Quote word for word the part of the items that opens at their very start and closes with the line containing "The image size is (1080, 1920). Describe".

Records locating words and elements

>>>

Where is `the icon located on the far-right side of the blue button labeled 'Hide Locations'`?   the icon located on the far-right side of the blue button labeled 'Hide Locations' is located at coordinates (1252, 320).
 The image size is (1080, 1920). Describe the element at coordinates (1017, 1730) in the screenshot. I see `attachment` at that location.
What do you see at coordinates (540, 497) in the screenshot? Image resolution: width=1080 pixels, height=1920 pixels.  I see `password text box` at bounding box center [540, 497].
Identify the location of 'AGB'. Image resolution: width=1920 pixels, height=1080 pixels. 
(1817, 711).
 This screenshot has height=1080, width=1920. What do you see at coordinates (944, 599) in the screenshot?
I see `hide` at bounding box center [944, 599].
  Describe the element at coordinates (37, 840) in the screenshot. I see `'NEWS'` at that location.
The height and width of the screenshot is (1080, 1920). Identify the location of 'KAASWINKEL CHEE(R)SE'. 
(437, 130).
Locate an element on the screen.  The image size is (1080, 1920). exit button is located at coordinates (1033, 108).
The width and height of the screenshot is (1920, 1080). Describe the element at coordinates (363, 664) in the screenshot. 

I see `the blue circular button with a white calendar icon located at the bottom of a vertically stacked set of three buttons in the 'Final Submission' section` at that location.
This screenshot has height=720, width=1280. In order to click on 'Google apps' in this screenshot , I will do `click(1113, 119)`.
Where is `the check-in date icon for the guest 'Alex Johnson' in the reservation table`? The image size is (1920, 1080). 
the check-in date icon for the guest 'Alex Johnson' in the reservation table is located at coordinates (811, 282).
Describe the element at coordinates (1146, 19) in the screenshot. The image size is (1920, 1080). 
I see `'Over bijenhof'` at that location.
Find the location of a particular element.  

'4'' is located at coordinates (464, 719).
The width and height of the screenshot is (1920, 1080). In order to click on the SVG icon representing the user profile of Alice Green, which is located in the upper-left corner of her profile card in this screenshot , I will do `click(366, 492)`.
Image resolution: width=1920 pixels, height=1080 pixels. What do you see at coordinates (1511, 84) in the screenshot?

<<<

● Correct output
Where is `the icon located on the far-right side of the blue button labeled 'Hide Locations'`?   the icon located on the far-right side of the blue button labeled 'Hide Locations' is located at coordinates (1252, 320).
 The image size is (1080, 1920). Describe the element at coordinates (1017, 1730) in the screenshot. I see `attachment` at that location.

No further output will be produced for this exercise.